La decisión marca el cierre de una alianza que comenzó en Copa Mundial de la FIFA México 1970 y que convirtió a las figuritas mundialistas en mucho más que un producto comercial: una costumbre cultural compartida por millones de personas alrededor del planeta.

Mucho más que un álbum

Desde México 1970, con la excepción de Copa Mundial de la FIFA Estados Unidos 1994, Panini acompañó cada Mundial con sus álbumes. Para muchos fanáticos, las figuritas forman parte de la memoria emocional del fútbol tanto como los goles, las camisetas o las canciones de cada torneo.

Cada edición tenía sus particularidades: jugadores difíciles de conseguir, cambios de último momento en las listas, figuritas brillantes y páginas que terminaban gastadas de tanto revisarlas. El fenómeno trascendió edades y clases sociales. Las figuritas fueron un puente entre generaciones.

Por eso, la noticia impacta más allá del negocio. Porque el final de Panini como sello oficial también representa el final de una estética, una manera de coleccionar y hasta una forma de vivir la previa mundialista.

La FIFA apuesta a un negocio más global

El nuevo acuerdo con Fanatics y Topps responde a una lógica empresarial diferente. La FIFA, conducida por Gianni Infantino, busca modernizar el mercado de coleccionables y expandirlo hacia formatos más cercanos al universo digital y al negocio global de las trading cards.

Topps ya tiene experiencia en ligas y competencias de enorme impacto internacional y Fanatics controla derechos vinculados a la NBA, la NFL, la MLB, la Premier League y la Fórmula 1, entre otras competencias.

La compañía estadounidense quiere transformar las figuritas en productos todavía más exclusivos y rentables. Entre las novedades aparecen tarjetas autografiadas, ediciones limitadas y sistemas como las “Debut Patch”, que incorporan fragmentos reales de camisetas utilizadas por futbolistas en sus primeros partidos mundialistas.

La idea es acercar el coleccionismo futbolero al modelo de mercado que domina en Estados Unidos, donde las trading cards dejaron de ser solo un juego infantil para convertirse en objetos de inversión y piezas de alto valor económico.

Una disputa millonaria

La ruptura entre Panini y Fanatics no ocurrió en buenos términos. Ambas compañías mantienen una fuerte disputa judicial.

Panini acusa a Fanatics de prácticas monopólicas y de concentrar licencias deportivas internacionales de manera anticompetitiva. Desde la empresa estadounidense respondieron con contrademandas y acusaciones por competencia desleal.

En el fondo, la pelea expone la magnitud económica que alcanzó el negocio de los coleccionables deportivos.
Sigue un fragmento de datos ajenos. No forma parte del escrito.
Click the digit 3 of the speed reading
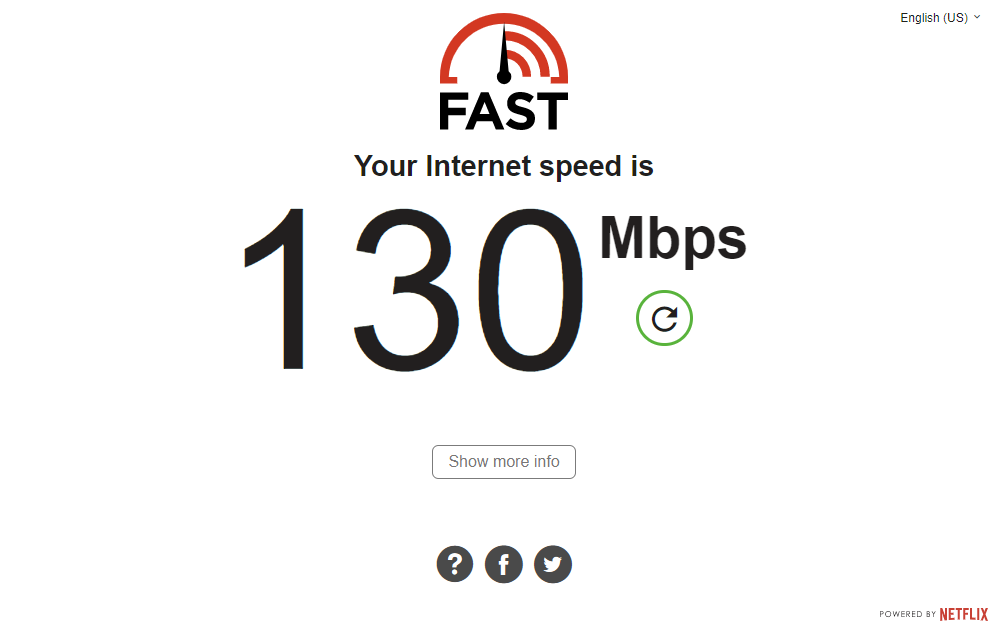1008x640 pixels. coord(406,290)
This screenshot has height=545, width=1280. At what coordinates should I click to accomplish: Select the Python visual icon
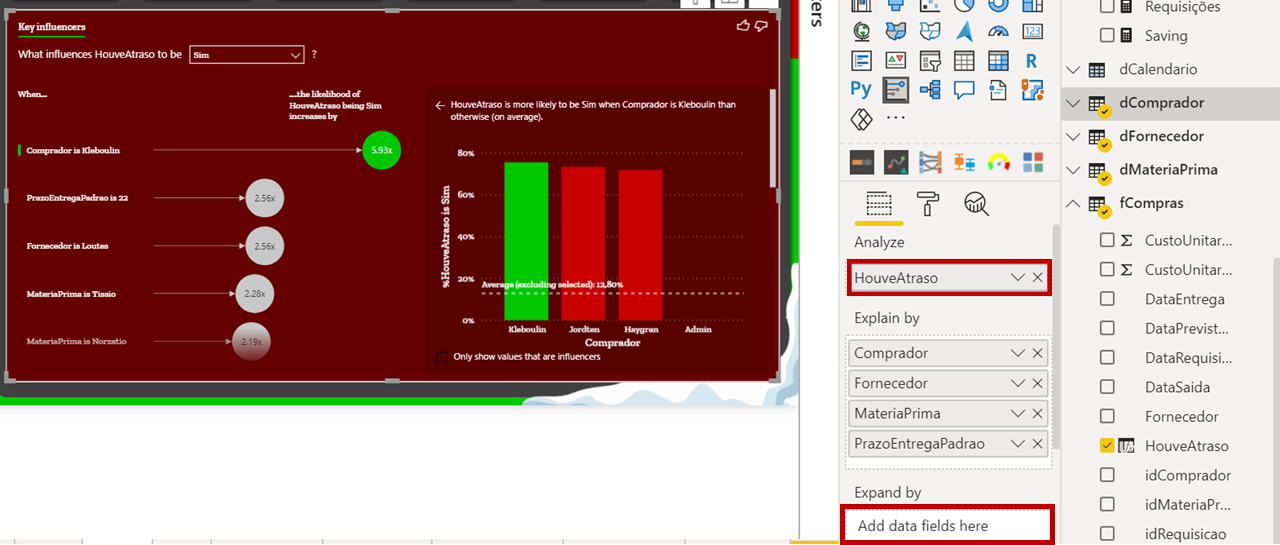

Durante el Copa Mundial de la FIFA Catar 2022, Panini habría generado alrededor de 720 millones de dólares en ventas netas, la colección más exitosa de su historia.

La empresa italiana esperaba superar ampliamente esas cifras en Copa Mundial de la FIFA 2026 y también en la edición de 2030. Sin embargo, el crecimiento acelerado de Fanatics terminó modificando el mapa del negocio global.

Nostalgia, mercado y cambio de época

El reemplazo de Panini por Topps parece resumir también un cambio cultural más amplio. Las figuritas tradicionales convivirán ahora con estrategias digitales, productos premium y un mercado internacional pensado para coleccionistas e inversores.

Pero detrás de los números y las licencias queda algo difícil de reemplazar: la carga afectiva.

Para millones de personas, completar un álbum Panini era una ceremonia previa al Mundial. Una pequeña rutina capaz de unir amigos, familias y desconocidos alrededor de una mesa llena de repetidas.

Por eso, aunque el fútbol seguirá rodando y las figuritas continuarán existiendo bajo otra marca, para muchos hinchas el anuncio de la FIFA tiene sabor a despedida. El final de Panini como emblema de los Mundiales no es solamente una noticia comercial: es el cierre simbólico de una era.